When their second New York City winter approached, Glosser said they couldn’t do another cold season outside, as it takes a toll on her staff — so she began her hunt for a more suitable year-round space.
That led her to BYKlyn’s new home on Bergen Street between Third and Fourth avenues.
“So I found this great space, and it was pretty dilapidated, but it has this gorgeous outdoor back area,” she said. “This is it. This is going to be the new bike deck.”
The back area now serves as BYKlyn’s “open-air bike deck,” which can open on three sides using garage doors so the class can cycle outdoors, with plenty of ventilation.
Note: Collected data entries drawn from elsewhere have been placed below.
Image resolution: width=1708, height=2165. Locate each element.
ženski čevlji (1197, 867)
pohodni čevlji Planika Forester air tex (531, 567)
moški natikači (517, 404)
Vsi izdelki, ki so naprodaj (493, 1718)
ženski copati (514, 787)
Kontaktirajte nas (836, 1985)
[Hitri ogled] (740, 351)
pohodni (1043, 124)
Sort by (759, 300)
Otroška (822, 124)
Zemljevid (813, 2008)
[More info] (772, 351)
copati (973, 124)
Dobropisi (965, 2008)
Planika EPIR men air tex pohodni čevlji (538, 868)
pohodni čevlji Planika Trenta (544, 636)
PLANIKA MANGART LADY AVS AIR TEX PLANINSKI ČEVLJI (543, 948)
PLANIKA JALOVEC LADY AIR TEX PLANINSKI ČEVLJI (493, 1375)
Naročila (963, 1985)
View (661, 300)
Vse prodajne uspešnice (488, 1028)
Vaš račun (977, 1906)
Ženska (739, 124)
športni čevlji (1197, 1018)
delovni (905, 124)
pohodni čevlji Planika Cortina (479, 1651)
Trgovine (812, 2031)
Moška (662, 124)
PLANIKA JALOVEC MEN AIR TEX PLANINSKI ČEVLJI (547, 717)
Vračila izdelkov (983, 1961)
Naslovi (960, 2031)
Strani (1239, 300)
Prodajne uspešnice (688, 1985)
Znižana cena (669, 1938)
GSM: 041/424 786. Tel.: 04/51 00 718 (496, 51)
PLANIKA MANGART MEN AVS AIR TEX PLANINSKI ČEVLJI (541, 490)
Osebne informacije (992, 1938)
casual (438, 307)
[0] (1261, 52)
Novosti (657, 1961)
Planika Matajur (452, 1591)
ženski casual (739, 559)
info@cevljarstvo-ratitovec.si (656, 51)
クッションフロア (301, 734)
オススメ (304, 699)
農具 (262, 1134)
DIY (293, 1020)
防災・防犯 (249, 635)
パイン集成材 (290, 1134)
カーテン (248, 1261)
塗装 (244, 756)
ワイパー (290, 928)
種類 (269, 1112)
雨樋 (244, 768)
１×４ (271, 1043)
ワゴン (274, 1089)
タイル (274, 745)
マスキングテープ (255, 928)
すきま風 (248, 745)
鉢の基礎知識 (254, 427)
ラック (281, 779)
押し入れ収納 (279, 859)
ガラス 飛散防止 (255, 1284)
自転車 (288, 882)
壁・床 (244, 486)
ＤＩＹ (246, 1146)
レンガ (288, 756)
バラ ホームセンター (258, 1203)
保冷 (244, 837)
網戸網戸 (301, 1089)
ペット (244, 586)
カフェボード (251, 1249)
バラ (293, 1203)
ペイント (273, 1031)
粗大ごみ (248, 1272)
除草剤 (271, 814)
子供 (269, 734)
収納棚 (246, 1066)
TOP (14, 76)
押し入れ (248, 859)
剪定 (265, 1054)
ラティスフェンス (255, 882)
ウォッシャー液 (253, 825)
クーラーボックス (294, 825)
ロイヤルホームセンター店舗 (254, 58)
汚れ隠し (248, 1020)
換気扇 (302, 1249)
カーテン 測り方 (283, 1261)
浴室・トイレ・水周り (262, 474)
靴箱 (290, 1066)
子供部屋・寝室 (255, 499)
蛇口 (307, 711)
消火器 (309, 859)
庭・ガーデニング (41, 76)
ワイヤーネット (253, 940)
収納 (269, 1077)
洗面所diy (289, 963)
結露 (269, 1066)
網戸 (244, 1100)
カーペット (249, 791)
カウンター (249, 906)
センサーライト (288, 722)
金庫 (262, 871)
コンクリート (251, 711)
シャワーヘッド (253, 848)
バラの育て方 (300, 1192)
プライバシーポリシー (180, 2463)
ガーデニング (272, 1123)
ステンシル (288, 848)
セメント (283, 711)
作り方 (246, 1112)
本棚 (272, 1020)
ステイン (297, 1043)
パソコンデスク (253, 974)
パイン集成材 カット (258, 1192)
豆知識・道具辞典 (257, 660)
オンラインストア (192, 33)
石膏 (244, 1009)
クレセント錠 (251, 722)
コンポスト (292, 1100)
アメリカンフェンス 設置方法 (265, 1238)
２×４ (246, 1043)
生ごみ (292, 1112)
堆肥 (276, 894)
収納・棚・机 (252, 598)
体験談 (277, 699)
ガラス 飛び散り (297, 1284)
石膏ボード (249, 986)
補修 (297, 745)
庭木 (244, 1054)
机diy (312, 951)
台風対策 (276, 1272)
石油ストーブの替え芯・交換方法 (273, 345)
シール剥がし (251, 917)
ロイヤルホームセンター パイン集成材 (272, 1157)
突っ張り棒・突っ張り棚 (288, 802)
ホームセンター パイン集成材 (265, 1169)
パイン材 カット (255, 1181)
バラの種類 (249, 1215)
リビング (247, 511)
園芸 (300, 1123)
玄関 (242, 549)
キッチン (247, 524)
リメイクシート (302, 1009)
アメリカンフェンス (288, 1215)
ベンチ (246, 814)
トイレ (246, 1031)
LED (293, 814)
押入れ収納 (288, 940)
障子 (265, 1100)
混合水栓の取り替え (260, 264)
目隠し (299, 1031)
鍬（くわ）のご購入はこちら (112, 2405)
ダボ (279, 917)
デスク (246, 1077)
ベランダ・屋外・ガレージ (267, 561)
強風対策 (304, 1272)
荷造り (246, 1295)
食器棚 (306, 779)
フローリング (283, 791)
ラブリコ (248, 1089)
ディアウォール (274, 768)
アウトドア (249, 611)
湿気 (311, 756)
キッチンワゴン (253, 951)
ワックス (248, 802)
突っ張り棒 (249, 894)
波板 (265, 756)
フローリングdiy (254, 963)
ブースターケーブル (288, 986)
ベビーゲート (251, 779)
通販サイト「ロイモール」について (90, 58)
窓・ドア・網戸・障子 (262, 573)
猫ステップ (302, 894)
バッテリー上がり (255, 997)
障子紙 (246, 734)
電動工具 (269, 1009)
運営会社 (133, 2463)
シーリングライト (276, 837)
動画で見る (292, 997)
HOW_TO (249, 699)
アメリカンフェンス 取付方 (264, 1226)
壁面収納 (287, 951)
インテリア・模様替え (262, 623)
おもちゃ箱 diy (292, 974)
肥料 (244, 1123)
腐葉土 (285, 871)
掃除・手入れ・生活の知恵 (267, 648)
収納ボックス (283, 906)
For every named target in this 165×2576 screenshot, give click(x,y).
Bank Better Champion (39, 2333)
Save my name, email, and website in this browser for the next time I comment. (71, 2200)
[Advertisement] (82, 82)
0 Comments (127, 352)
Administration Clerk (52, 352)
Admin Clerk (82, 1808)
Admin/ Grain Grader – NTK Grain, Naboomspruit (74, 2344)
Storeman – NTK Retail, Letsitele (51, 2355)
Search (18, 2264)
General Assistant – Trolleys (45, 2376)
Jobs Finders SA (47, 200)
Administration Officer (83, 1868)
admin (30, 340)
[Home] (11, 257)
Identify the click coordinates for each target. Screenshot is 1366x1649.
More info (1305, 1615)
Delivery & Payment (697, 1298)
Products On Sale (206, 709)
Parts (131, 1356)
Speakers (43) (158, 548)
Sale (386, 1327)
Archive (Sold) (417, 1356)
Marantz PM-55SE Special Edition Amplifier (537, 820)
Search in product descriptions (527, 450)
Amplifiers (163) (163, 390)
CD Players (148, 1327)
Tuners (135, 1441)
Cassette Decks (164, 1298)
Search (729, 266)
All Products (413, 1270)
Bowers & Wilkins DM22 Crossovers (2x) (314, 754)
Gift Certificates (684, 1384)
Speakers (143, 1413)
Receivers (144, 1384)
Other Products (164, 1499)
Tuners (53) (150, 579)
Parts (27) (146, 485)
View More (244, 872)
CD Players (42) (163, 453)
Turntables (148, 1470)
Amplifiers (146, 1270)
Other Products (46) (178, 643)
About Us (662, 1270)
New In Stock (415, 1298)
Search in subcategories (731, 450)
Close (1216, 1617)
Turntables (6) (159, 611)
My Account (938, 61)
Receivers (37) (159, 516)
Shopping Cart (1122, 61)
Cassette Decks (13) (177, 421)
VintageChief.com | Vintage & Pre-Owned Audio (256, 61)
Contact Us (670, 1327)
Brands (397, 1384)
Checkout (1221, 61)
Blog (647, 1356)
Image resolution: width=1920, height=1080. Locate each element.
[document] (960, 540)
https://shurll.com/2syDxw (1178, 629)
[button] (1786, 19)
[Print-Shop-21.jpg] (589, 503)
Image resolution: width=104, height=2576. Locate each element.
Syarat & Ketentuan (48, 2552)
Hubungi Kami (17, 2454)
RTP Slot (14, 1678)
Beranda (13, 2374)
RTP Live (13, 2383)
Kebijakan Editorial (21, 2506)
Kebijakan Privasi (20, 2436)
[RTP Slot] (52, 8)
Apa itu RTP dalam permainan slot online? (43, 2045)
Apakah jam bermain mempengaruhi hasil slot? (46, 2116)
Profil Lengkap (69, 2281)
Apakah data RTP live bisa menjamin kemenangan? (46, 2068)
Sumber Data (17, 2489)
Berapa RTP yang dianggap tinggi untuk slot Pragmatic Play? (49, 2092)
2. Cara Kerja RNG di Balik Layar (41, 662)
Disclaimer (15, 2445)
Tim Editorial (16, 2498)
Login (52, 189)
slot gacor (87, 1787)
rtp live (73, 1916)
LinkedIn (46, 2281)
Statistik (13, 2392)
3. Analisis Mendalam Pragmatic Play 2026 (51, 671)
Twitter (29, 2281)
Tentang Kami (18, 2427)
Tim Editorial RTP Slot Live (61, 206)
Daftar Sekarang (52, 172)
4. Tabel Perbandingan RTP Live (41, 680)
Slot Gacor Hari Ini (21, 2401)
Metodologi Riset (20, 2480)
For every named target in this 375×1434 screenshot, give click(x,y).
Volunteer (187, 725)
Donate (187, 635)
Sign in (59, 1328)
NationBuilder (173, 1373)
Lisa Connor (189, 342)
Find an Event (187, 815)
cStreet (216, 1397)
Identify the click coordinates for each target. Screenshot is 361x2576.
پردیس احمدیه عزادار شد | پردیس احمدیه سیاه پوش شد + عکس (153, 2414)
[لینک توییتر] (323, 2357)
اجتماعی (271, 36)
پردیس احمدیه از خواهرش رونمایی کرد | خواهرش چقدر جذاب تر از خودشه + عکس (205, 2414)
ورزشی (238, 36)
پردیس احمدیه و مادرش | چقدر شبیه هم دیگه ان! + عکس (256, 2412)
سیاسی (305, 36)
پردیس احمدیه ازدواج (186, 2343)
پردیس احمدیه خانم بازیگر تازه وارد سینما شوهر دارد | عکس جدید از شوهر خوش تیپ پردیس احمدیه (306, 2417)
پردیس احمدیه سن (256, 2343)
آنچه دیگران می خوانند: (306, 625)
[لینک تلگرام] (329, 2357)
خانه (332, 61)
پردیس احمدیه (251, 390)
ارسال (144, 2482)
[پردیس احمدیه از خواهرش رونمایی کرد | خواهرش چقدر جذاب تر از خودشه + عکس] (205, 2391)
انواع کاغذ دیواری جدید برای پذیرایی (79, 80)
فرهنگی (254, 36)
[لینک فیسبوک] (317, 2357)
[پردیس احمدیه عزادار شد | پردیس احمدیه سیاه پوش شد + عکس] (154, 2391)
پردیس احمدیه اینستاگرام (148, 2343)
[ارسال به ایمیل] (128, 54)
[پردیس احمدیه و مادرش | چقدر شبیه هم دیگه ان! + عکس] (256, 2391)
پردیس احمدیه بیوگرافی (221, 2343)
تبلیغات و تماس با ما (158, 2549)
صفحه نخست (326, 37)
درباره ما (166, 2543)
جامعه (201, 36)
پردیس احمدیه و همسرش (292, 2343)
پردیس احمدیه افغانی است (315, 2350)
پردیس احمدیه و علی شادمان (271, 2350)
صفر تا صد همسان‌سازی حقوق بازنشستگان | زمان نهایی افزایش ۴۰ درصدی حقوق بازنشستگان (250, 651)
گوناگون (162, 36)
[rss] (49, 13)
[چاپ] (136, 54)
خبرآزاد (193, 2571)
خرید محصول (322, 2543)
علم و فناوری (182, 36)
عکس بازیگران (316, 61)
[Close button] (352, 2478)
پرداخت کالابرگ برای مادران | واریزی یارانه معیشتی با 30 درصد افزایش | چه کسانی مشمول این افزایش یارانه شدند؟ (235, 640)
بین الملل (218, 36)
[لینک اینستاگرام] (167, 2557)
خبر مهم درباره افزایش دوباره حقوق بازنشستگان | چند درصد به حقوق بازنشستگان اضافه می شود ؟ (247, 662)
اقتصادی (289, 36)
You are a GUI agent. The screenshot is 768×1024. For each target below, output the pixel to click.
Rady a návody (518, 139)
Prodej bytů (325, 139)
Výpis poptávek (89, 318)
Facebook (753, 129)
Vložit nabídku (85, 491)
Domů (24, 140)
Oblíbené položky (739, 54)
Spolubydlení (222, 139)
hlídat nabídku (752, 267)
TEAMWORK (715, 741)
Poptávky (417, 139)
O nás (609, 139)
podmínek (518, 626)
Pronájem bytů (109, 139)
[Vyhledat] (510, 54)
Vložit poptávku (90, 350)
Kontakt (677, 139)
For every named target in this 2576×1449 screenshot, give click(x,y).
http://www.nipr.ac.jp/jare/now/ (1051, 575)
“And what you see when you come is an open-air bike deck,” Glosser said. “It has a 100-year-old roof. It’s gorgeous. With skylights, a beautiful brick wall, and then three garage doors that close us off when the weather is bad or when it’s cold.”
The Bergen Street location also made it possible for BYKlyn to open up its first-ever Stretch and Strength Lab where customers can work out their whole body, not just what they use in class, Glosser said.
“In addition to our outdoor bike deck, another important thing is we created is what we call our Stretch and Strength Lab which is our indoor studio,” she said. “In this day and age, you can see the fitness trends like F45 and OrangeTheory. People kind of want to have it all in one place.”
She also uses her space to promote fellow small businesses — the new space is also home to Salon 718, and Glosser is testing out locally made granola and sports drinks options to possibly sell at her gym. Each month, the gym partners with a different charity or organization to raise money — in October, they donated to The Brooklyn Cancer Center.
“Where you glow up or do your hair or makeup is in our beauty lounge and our beauty Lounge is branded by Salon 718. Okay. They have five hair salons in Brooklyn,” Glosser said. “We look out for other small businesses. We partner a ton with other minority and women-owned businesses.”